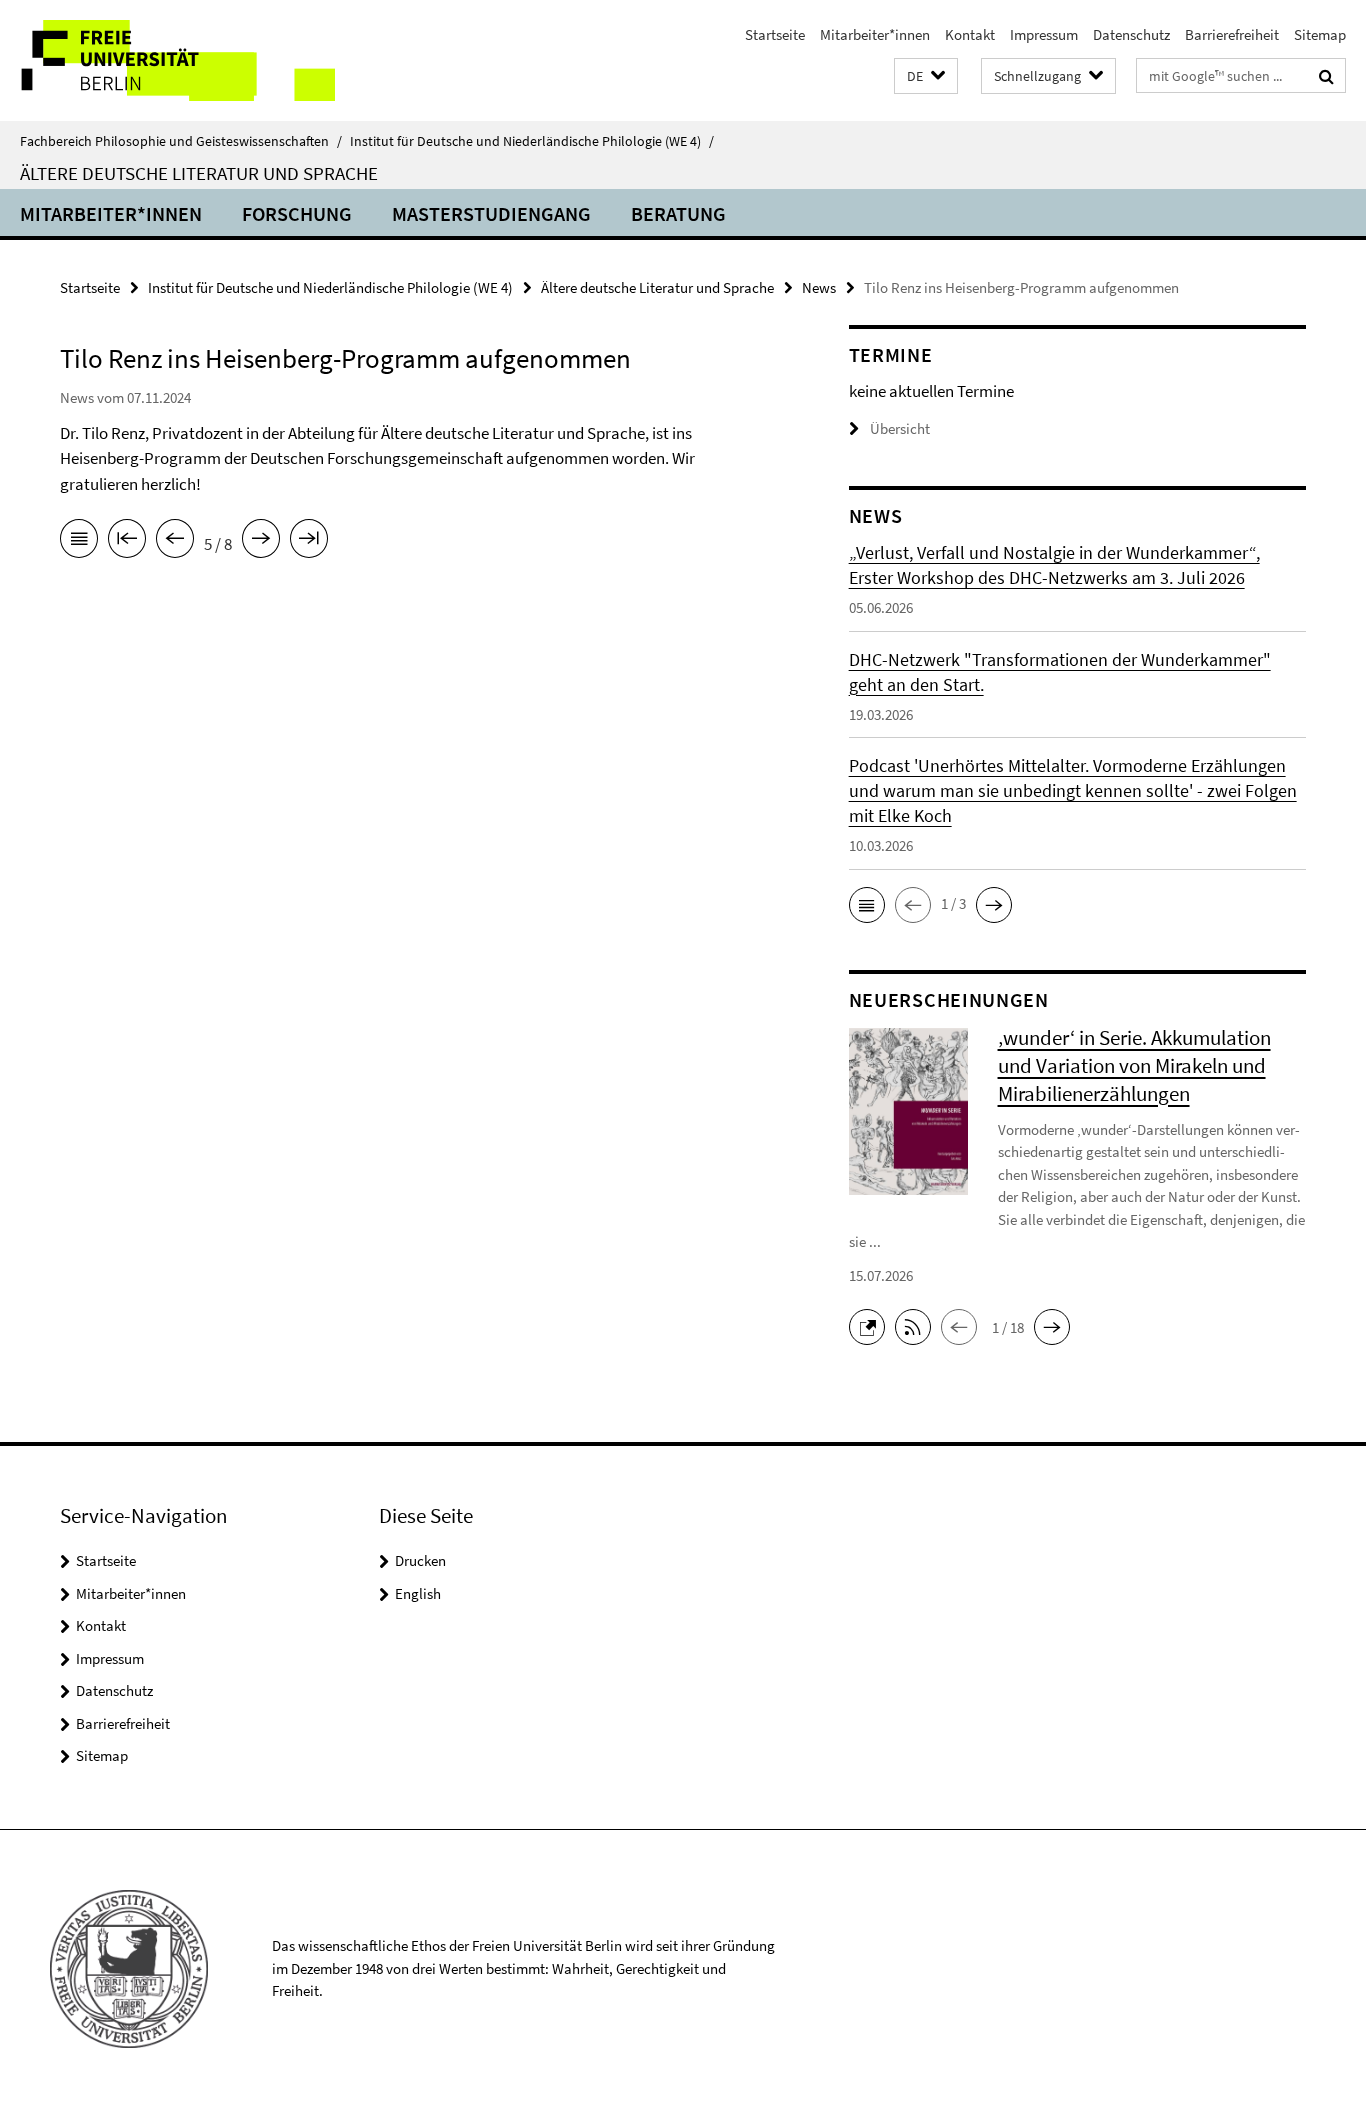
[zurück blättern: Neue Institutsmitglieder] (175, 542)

==================================================

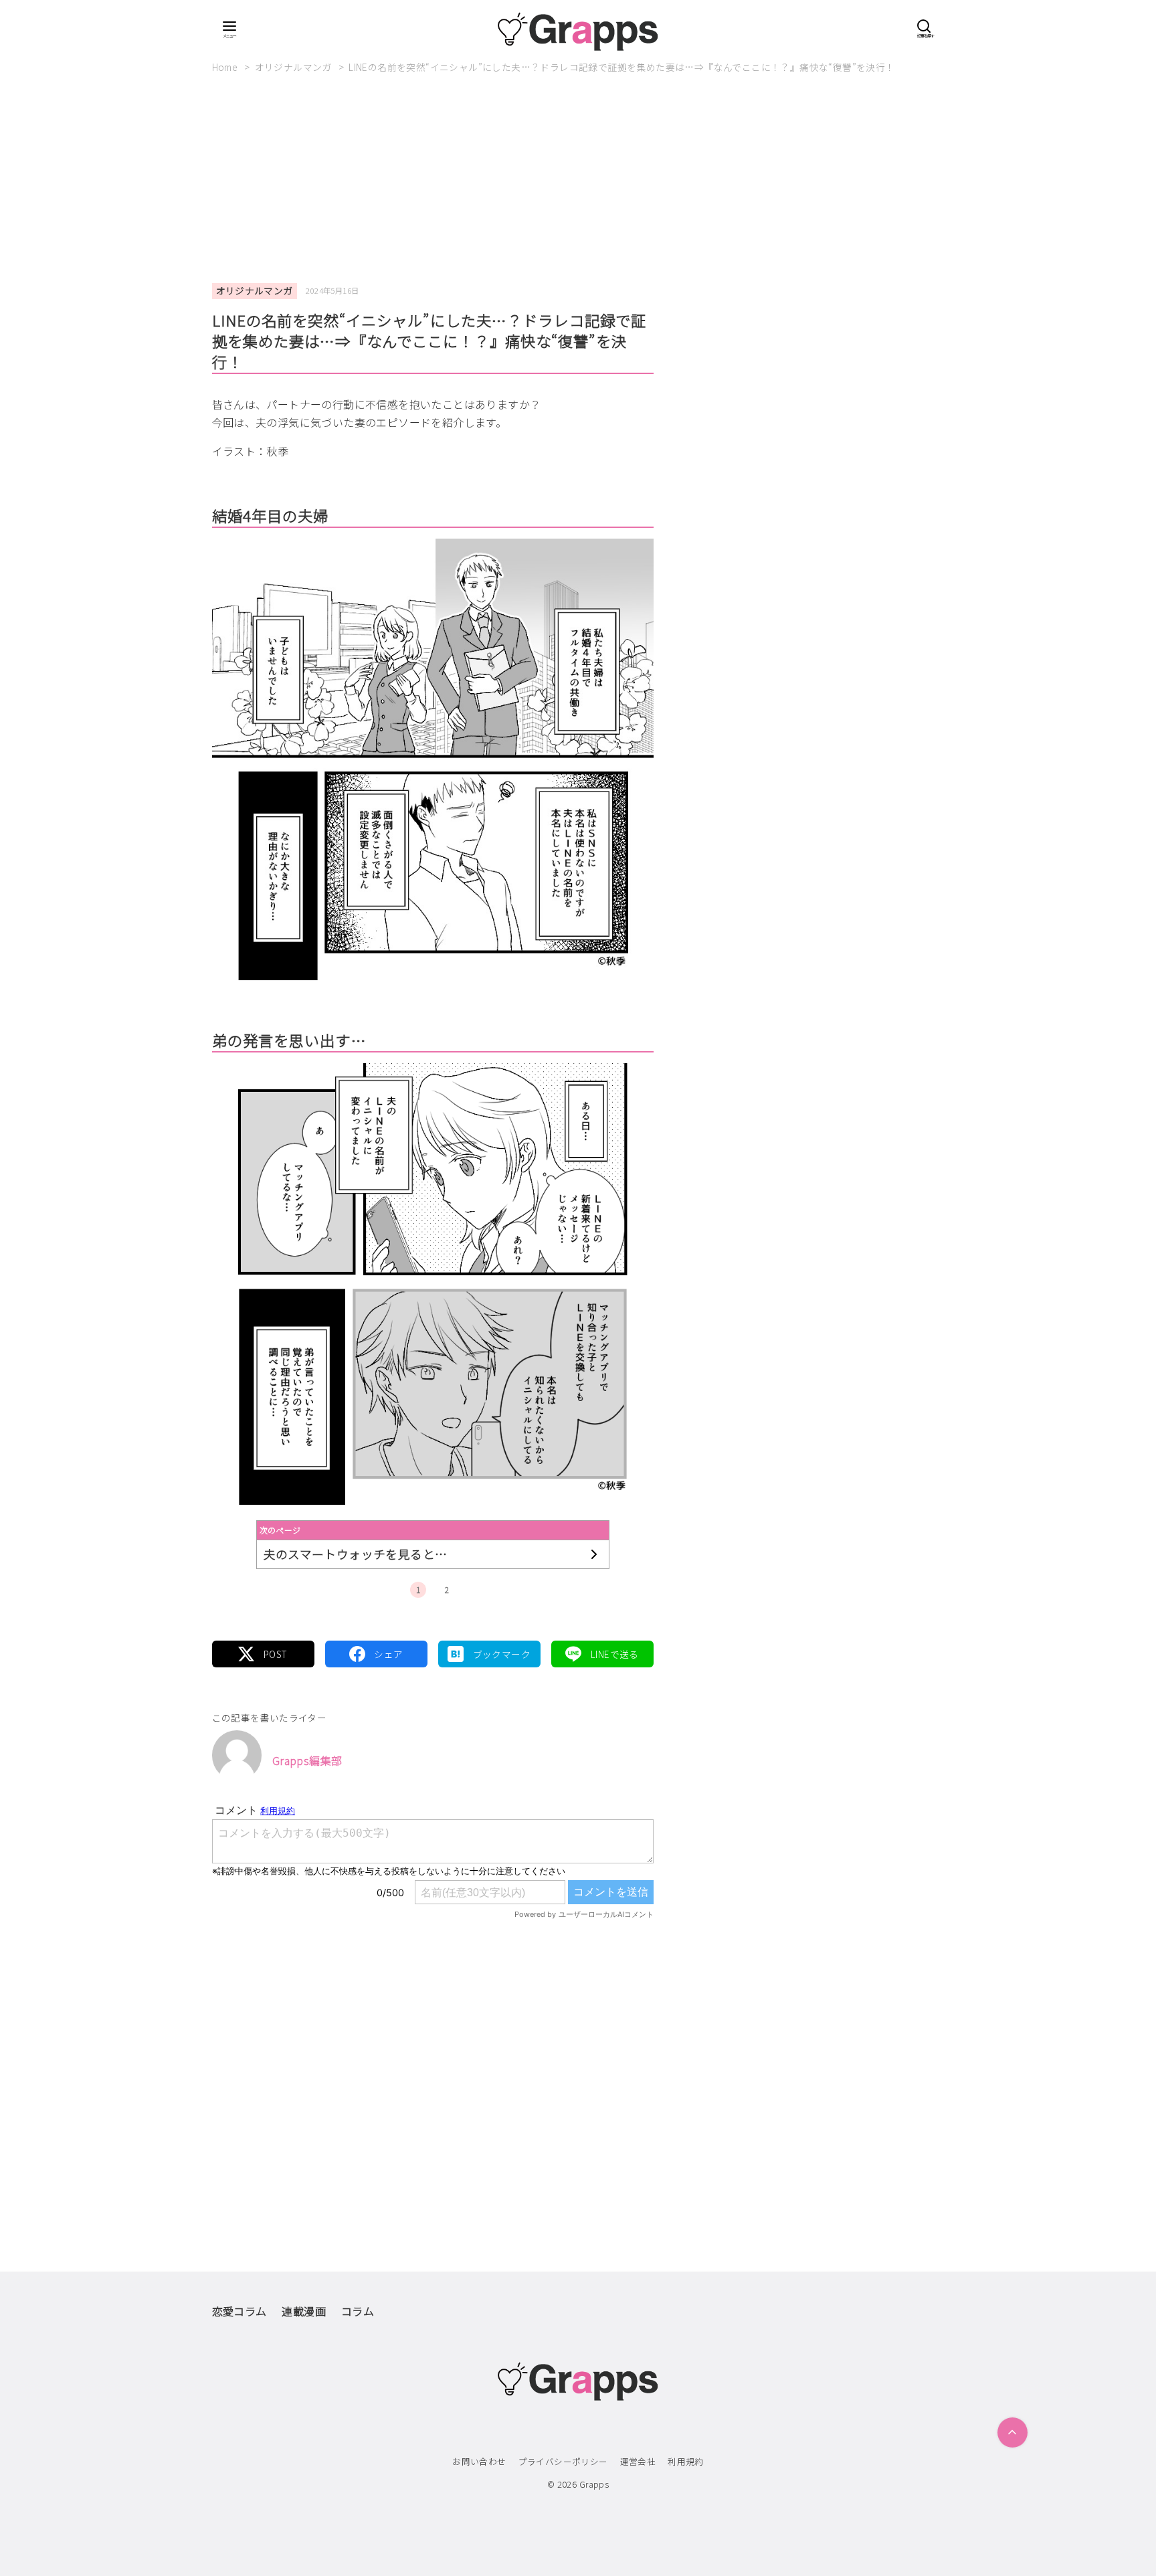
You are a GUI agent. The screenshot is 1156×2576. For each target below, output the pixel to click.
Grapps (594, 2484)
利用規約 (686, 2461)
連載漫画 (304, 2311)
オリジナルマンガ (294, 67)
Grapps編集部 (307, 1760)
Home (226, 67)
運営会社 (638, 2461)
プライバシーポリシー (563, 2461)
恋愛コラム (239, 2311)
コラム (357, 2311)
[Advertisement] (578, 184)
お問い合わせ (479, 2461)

==================================================

What you should do — Everything above from the line containing "利用規約 (686, 2461)" down to the line containing "お問い合わせ (479, 2461)" is to be transcribed exactly, with both of those lines included and nothing else added.

Reply to the exercise —
利用規約 (686, 2461)
連載漫画 (304, 2311)
オリジナルマンガ (294, 67)
Grapps編集部 (307, 1760)
Home (226, 67)
運営会社 (638, 2461)
プライバシーポリシー (563, 2461)
恋愛コラム (239, 2311)
コラム (357, 2311)
[Advertisement] (578, 184)
お問い合わせ (479, 2461)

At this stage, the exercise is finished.